Implementation will be phased, with clear milestones and measurable outcomes. Government will communicate openly about progress and constraints, adapt as needed based on evidence and lived experience, and work in partnership across portfolios, communities, business, and civil society.

Government is clear that St Helena cannot only tax its way out of structural challenges by increasing the burden on wages in a shrinking population. Long-term sustainability requires a broader and fairer revenue base, improved compliance, and growth-linked revenues, alongside disciplined public financial management.

By focusing first on stabilising people’s lives and rebuilding trust, while strengthening the foundations of our economy, services, and environment, we will restore confidence and set St Helena on a more secure and hopeful path, step by step, and together.

Key Priorities 2026–2029

Nine cross government priorities guide the strategy

1.         Stabilise the population and labour market

2.         Protect health and social care and improve prevention outcomes

3.         Reform education and build the future workforce

4.         Reduce the cost of living through investment in utilities and infrastructure

5.         Enable sustainable, locally driven economic growth

6.         Grow revenues fairly

7.         Reform and strengthen the public service

8.         Safeguard the environment as a strategic asset

9.         Protect living standards during transition

These priorities are aligned with a set of Strategic Outcomes that are underpinned by Strategic Objectives, the delivery of which is monitored to track progress against them from a value for money and benefits realisation perspective.
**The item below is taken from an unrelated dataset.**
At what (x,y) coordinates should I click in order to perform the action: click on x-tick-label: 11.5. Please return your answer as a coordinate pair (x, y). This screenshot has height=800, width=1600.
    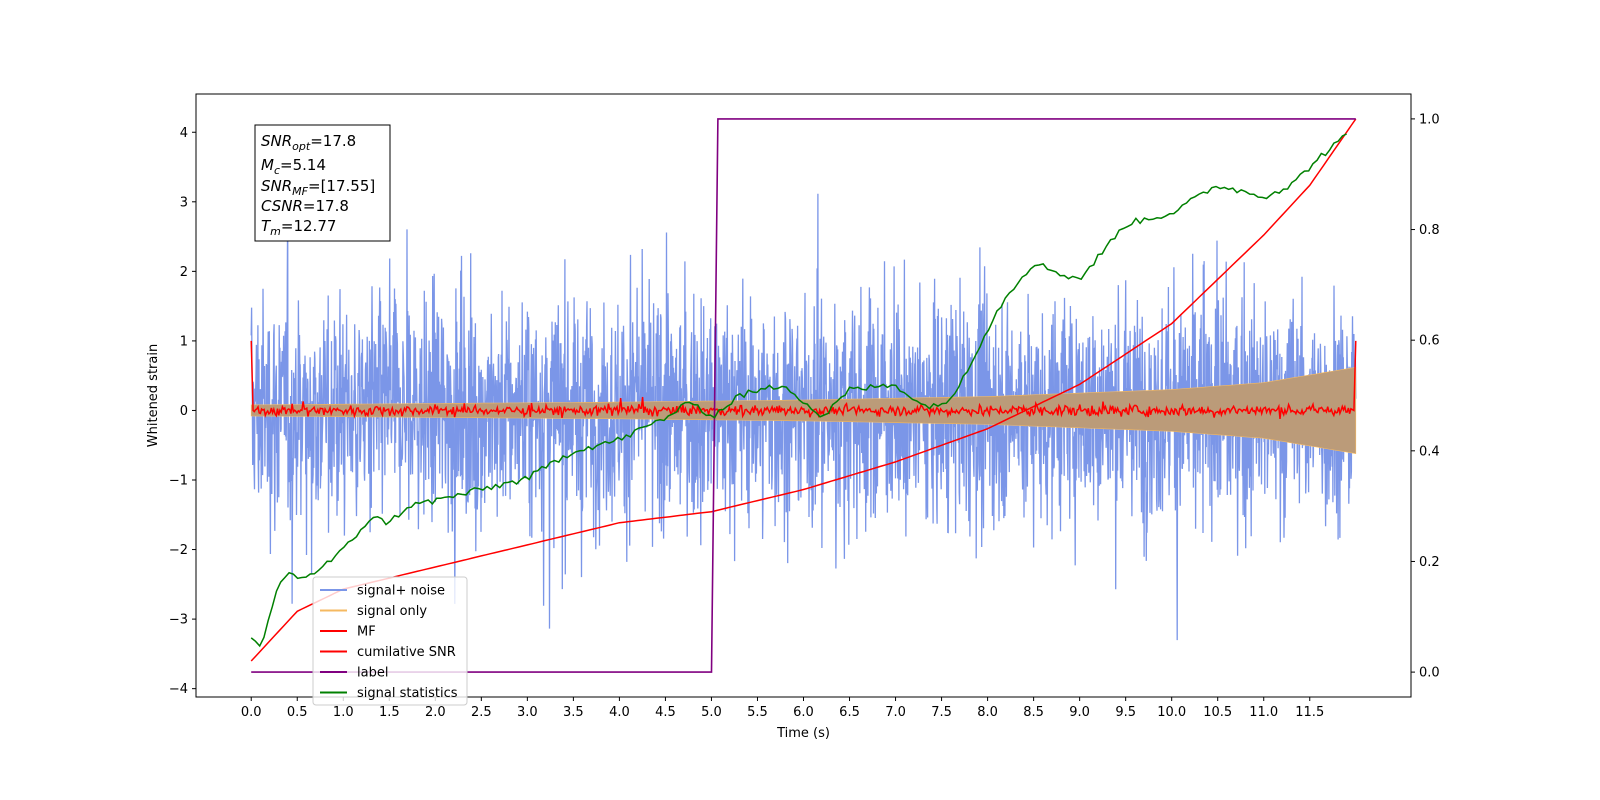
    Looking at the image, I should click on (1310, 712).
Importantly they reflect that successful achievement requires cross portfolio partnerships because of resource limitations and the interconnections and interdependencies inherent in bringing about changes. The ten Strategic Outcomes form the bridge between the Vision and Budget and link directly to the FAM investment requests.

Each outcome guides the various work streams and activities across the different sectors, for example:

  • Health: stabilising hospital flow, reducing overseas referrals, expanding residential care, developing sustainable financing models.
  • Education: COBIS standards, primary reorganisation, SEND reform, post-16 pathways.
  • Utilities: renewable energy transition, telecoms regulation, water security.
  • Growth: tourism development, Impact Company Registry, financial services reform, agriculture and fisheries revival.
  • Public Service: digital transformation, workforce planning, performance management.

Over the coming weeks, the Government will discuss the draft strategy more widely with focused stakeholder groups and invite open discussion to help identify any remaining gaps, including issues relevant to groups we have not yet reached. Our aim is to finalise and publish the strategy in April, by which time we expect to know our budgetary aid settlement, and we will review it annually to ensure it remains responsive to the island’s changing need.